→ Records
+ + + + +

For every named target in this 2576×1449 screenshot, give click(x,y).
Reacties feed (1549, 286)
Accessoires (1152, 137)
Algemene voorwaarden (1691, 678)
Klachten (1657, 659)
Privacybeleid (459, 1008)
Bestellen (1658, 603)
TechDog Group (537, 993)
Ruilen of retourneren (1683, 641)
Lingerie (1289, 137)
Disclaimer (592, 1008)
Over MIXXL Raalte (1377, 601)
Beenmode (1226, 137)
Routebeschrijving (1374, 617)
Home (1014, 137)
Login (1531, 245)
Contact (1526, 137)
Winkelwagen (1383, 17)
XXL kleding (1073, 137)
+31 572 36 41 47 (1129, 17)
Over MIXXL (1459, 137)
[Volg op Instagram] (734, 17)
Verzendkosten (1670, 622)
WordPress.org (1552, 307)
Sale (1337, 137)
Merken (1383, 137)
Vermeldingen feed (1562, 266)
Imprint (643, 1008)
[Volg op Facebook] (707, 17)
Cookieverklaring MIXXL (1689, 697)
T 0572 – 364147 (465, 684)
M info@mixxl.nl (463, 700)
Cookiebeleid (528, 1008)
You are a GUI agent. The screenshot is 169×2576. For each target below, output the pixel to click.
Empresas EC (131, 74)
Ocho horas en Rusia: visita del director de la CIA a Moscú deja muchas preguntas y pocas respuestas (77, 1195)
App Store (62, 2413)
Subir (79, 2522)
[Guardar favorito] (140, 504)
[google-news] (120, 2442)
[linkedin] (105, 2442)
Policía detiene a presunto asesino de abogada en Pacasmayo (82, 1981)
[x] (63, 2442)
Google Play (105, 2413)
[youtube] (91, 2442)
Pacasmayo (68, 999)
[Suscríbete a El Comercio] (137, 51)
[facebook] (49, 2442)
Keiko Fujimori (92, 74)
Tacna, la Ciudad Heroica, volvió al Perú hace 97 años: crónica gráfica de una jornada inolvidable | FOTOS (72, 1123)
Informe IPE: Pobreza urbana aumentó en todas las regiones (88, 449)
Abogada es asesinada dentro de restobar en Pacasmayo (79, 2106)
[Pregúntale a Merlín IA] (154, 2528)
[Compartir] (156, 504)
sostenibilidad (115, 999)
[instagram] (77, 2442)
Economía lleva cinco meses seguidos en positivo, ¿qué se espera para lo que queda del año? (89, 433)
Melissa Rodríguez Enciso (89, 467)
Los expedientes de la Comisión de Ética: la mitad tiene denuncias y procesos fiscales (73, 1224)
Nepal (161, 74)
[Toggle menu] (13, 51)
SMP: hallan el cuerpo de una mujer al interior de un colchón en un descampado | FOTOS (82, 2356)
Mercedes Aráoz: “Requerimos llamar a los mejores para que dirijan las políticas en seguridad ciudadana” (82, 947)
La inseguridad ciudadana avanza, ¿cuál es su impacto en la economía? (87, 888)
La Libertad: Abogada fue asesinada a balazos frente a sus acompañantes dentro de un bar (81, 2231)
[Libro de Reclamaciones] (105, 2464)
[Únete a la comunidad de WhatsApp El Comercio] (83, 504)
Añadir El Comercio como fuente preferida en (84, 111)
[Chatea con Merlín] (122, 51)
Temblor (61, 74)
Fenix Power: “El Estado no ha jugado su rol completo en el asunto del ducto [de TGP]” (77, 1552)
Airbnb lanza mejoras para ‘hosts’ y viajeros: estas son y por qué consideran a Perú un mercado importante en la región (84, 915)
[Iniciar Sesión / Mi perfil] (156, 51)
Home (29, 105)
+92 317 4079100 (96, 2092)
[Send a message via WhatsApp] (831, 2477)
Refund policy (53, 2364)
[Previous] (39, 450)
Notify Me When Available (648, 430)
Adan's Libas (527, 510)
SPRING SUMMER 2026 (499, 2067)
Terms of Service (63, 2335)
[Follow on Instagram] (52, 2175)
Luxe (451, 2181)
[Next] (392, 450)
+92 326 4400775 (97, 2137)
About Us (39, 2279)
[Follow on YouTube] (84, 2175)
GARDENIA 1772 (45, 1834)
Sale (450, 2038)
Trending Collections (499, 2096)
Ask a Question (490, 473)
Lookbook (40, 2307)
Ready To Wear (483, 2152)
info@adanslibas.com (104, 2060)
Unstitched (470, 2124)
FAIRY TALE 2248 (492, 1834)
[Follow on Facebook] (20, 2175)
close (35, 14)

+ + + + +

Set down no line except those from the one with "SPRING SUMMER 2026 (499, 2067)" to the last line of the data, inclusive, each exactly as written.

→ Expected answer
SPRING SUMMER 2026 (499, 2067)
Terms of Service (63, 2335)
[Follow on Instagram] (52, 2175)
Luxe (451, 2181)
[Next] (392, 450)
+92 326 4400775 (97, 2137)
About Us (39, 2279)
[Follow on YouTube] (84, 2175)
GARDENIA 1772 (45, 1834)
Sale (450, 2038)
Trending Collections (499, 2096)
Ask a Question (490, 473)
Lookbook (40, 2307)
Ready To Wear (483, 2152)
info@adanslibas.com (104, 2060)
Unstitched (470, 2124)
FAIRY TALE 2248 (492, 1834)
[Follow on Facebook] (20, 2175)
close (35, 14)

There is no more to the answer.